Our education system is not there to serve your desire for a happy, meaningful and creative life. So we are not taught the things that would show us how to live in that way. For most, the education system is just sufficient to make us into malleable obedient citizens (with a limited capacity for critical thinking), good employees and good consumers. As soon as we finish our education we are inducted into a life of compulsive frenetic activity and the never ending accumulation of “stuff”. Many will bribe, cheat and steal to achieve status with no thought for the suffering it might cause. Thus, we spend our lives dashing from place to another, acquiring one thing after another. We have been brainwashed to believe that our value depends on things. We focus on what we do and what we have instead (more importantly) on who we are. We look for validation, meaning, satisfaction and happiness outside of ourselves. Ironically these things that we seek are already within us. Our work is simply to learn how to get out of our own way and experience it.
The results of this way of living (in our consumerist, egocentric society) are all around us and include such aspects as: terrible inequality giving rise to needless suffering; wars, man-made global warming, xenophobia, unhappiness and the destruction of the only planet we have. People who already have way more than they need or could ever use in a lifetime, continue in an unconscious autopilot mode, accumulating more and more, pumping up their egos whilst making themselves and many others unhappy in the process.
The stakes are big; we are not talking just about your personal happiness but also the future of our species and planet. So what can you do?
Voluntary Simplicity/Simple living
Simple living is a way of living that cuts through the belief that to be happy and successful, we need to live a “frenetic always distracted” life that is filled with fast-paced work, stress, conspicuous consumption, the pursuit of material wealth and external recognition for its own sake.

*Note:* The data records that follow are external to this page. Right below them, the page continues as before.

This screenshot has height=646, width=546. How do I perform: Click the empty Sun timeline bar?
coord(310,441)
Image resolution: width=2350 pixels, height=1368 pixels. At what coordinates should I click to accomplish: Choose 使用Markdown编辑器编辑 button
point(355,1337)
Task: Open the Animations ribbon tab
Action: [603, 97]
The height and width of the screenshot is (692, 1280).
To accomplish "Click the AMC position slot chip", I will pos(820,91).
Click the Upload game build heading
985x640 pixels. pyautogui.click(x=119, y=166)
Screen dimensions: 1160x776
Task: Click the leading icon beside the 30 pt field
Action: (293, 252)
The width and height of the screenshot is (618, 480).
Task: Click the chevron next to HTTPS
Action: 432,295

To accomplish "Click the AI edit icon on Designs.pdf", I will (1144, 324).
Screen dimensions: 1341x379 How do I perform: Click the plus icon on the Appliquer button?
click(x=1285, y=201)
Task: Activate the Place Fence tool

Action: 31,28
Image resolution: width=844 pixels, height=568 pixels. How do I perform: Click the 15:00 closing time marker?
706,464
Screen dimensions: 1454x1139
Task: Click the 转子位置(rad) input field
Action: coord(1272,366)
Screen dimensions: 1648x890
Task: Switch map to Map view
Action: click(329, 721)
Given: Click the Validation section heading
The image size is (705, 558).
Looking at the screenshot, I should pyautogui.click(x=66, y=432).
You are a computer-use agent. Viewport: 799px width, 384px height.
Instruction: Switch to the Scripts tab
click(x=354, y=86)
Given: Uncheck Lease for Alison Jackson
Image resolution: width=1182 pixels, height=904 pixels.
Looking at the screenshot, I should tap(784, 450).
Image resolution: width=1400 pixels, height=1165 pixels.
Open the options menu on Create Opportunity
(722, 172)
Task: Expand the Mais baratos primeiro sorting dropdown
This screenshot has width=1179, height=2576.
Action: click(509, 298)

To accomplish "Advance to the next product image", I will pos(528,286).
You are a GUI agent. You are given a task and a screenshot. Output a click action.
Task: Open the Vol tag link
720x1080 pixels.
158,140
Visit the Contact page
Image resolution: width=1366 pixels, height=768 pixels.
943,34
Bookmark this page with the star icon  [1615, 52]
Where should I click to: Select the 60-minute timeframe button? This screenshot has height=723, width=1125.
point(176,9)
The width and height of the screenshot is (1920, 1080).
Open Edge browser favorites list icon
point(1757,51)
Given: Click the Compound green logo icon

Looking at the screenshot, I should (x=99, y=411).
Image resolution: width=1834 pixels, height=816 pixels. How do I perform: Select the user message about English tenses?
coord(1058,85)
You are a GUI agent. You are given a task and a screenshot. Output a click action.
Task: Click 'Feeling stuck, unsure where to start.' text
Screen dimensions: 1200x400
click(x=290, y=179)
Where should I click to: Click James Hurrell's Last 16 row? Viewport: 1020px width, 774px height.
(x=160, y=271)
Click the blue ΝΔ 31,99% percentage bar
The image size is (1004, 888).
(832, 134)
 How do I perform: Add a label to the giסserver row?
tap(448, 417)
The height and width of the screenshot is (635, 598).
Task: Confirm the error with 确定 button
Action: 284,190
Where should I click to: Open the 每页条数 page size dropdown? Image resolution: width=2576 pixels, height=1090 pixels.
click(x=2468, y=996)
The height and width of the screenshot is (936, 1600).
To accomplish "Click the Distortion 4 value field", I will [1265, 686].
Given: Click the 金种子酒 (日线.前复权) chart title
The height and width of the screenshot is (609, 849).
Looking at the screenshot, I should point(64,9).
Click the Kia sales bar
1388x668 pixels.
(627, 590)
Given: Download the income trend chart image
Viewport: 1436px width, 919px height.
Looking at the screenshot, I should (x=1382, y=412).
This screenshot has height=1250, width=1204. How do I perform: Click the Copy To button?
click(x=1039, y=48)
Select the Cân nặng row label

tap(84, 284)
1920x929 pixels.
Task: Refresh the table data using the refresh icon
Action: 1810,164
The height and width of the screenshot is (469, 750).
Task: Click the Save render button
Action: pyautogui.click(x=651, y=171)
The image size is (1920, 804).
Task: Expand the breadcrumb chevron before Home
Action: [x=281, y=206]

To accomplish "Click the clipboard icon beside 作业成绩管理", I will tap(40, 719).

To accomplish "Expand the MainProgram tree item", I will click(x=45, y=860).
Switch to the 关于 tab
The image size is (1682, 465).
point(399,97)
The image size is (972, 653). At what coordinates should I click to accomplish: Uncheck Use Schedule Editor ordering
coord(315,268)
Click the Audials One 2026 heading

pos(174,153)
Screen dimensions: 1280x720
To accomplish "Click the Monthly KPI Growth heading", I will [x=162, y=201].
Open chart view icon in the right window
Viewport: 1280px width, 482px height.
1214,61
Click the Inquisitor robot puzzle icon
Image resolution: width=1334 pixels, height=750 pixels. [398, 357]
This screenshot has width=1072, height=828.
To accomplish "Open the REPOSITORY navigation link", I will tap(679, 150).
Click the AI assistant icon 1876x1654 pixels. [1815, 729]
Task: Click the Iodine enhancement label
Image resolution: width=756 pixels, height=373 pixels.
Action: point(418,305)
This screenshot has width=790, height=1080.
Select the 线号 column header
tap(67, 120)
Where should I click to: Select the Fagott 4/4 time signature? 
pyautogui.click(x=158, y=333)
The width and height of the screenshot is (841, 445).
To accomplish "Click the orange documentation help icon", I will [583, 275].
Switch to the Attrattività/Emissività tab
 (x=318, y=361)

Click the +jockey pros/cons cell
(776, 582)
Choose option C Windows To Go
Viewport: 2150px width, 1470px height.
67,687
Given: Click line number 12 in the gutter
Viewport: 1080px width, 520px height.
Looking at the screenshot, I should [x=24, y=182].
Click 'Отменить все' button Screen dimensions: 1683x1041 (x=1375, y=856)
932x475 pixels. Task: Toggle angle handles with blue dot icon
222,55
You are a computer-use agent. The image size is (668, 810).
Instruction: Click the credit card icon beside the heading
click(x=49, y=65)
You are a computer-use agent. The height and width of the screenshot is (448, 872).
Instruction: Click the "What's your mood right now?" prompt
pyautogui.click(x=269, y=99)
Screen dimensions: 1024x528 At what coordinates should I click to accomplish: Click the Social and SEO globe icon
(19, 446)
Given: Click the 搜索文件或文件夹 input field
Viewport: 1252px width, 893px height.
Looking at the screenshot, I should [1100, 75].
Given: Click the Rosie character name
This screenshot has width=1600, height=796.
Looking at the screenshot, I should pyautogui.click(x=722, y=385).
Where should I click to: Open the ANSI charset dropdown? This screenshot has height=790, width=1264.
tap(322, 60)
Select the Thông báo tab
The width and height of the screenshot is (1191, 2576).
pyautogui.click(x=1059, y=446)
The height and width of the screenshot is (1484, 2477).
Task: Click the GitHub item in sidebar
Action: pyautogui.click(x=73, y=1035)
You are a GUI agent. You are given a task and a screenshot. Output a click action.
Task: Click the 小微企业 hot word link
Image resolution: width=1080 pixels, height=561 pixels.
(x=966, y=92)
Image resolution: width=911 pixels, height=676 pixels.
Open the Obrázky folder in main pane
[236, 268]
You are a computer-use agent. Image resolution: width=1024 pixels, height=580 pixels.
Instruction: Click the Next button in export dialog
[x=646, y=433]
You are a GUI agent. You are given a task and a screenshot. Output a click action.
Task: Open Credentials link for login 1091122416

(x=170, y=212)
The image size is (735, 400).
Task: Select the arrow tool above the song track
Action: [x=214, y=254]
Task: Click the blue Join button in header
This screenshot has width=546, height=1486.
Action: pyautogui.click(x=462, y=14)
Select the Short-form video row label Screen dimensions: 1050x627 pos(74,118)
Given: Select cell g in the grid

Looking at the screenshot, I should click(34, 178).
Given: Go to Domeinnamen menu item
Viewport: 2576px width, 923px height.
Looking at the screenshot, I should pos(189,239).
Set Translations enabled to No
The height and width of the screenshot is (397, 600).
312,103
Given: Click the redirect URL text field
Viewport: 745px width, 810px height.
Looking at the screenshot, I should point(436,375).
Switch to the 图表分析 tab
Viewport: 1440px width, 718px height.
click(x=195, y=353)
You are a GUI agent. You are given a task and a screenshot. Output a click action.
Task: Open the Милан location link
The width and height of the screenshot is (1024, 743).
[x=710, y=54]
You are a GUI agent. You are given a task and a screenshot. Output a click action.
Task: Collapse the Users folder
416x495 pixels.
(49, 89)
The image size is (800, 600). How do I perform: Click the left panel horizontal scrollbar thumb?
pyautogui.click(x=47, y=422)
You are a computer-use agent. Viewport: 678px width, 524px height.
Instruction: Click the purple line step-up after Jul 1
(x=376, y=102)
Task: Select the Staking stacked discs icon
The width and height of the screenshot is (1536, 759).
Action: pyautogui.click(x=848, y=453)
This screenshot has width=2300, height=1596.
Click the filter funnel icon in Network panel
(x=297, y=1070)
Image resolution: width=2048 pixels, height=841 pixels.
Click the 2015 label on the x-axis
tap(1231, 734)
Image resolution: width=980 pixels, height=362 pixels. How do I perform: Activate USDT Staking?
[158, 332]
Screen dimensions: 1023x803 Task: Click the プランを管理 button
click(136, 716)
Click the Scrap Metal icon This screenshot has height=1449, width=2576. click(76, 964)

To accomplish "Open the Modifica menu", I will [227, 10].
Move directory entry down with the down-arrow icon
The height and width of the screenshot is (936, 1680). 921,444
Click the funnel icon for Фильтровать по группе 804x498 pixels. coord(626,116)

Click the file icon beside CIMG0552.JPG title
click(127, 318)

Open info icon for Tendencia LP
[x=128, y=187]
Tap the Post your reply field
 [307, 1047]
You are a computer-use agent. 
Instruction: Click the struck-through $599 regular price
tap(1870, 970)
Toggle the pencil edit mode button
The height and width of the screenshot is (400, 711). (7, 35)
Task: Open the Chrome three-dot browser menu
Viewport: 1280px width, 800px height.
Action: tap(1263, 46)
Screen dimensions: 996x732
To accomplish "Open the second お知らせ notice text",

Voluntary simplicity is a way of life that rejects the high-consumption, materialistic lifestyles of our consumer culture and affirms a simpler and more meaningful life. The rejection of consumerism arises when we realise that our predominantly western-style consumption is ruining our only home, Earth. Lives of high consumption are clearly unethical in a world of great human need. The meaning of life is not simply to consume and accumulate an excess of material things. Extravagance and acquisitiveness are in reality an ignorant, unfortunate waste of one’s life and not worthy of the social status and admiration they currently attract. The affirmation of simplicity arises from the recognition that very little is needed to live well – The rich man is not the man who has a lot but rather the man who needs little. Abundance is a state of mind, not an accumulation of material things, which simply leads to a desire for even more material things. Personal and social progress is measured not by the conspicuous and cheesy display of wealth or status, but by increases in the quality and richness of daily living, the cultivation of our relationships, and the development of the intellectual and spiritual aspects of ourselves. Attributes of the simple life include: a reverence and respect for nature; a desire for self-sufficiency; a commitment to mindful rather than conspicuous consumption; putting creativity and contemplation over possessions; a bias towards minimalism and functionality. It arises when we make ourselves individually and jointly responsible for the intelligent use of our planet’s resources for the benefit of all beings.
Duane Elgin (a prominent proponent of voluntary simplicity) has defined simple living as; ‘a manner of living that is outwardly simple and inwardly rich; a deliberate choice to live with less in the belief that more life will be returned to us in the process.’
If we want to change the world then we must stop feeling that we are doing our part by simply recycling our rubbish. We must become the change that we want to see.